**PROMPT**
Lines before the one holding "The image size is (740, 449)." are not wanted. Please copy that line and everything after it to the end of the records, exactly, skipping pictures.

——————————

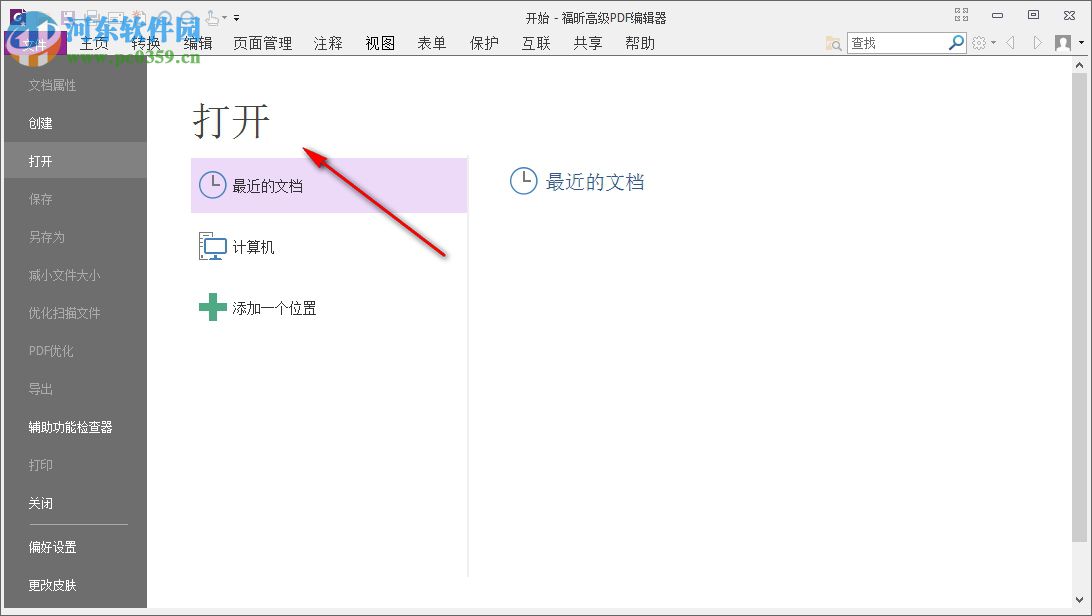This screenshot has height=616, width=1092.
Task: Open the settings gear dropdown arrow
Action: click(993, 42)
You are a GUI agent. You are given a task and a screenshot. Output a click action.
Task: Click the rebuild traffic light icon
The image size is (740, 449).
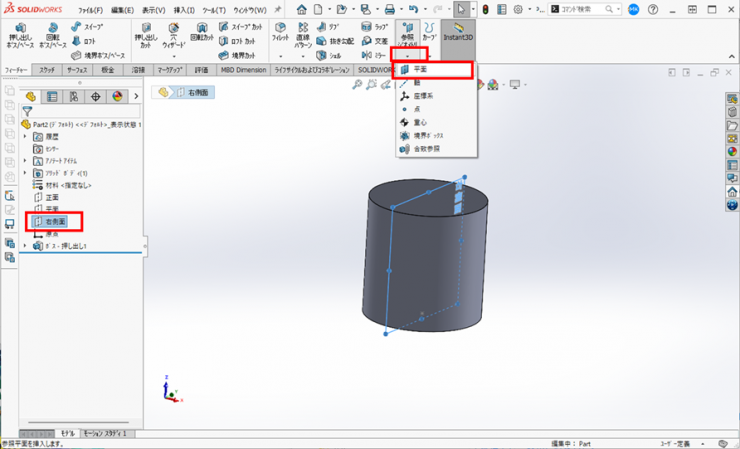pyautogui.click(x=486, y=9)
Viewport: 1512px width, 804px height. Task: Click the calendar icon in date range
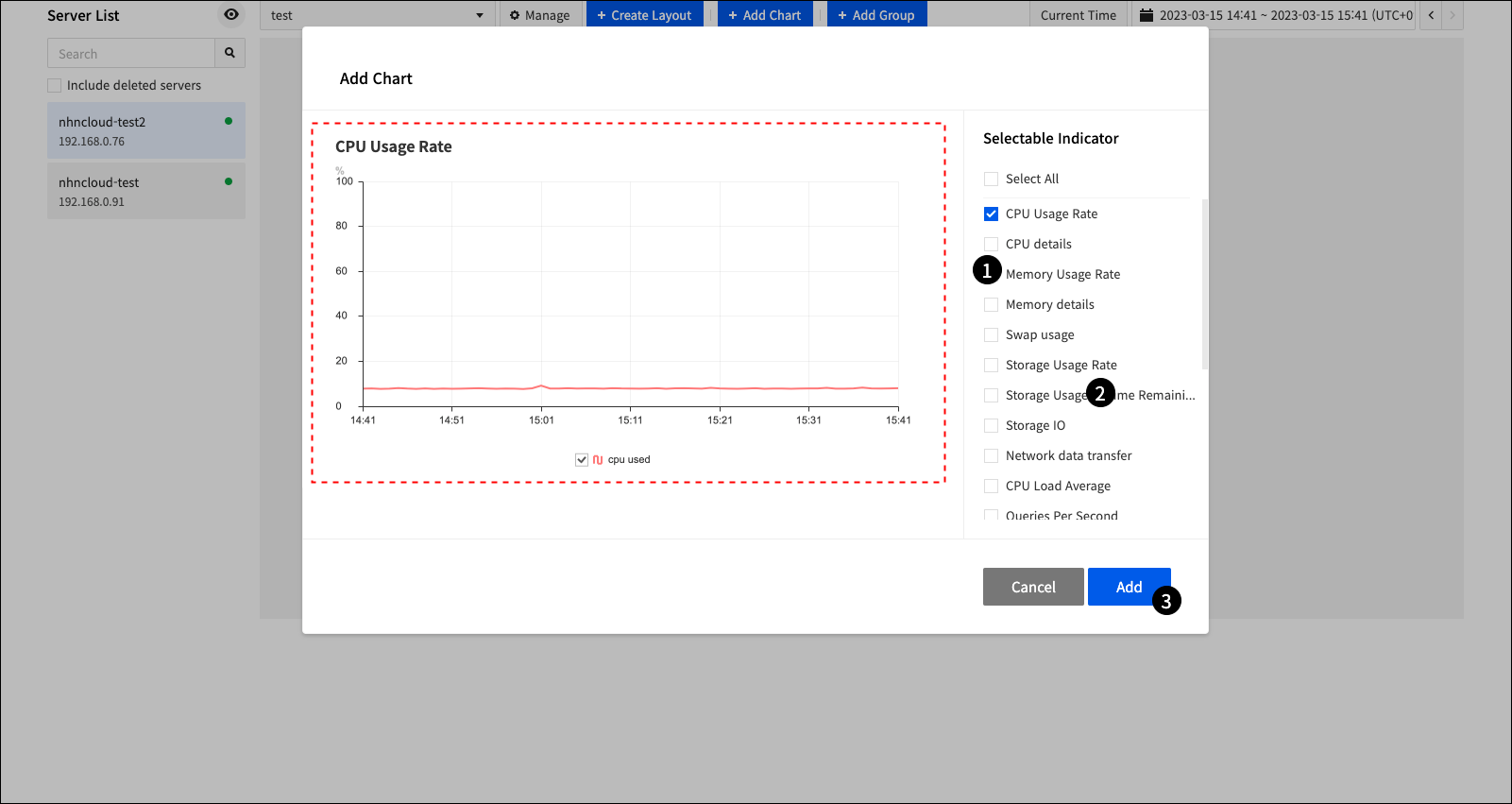tap(1147, 15)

——————————

**ANSWER SPACE**
The image size is (740, 449).
pyautogui.click(x=486, y=9)
Viewport: 1512px width, 804px height. Task: Click the calendar icon in date range
tap(1147, 15)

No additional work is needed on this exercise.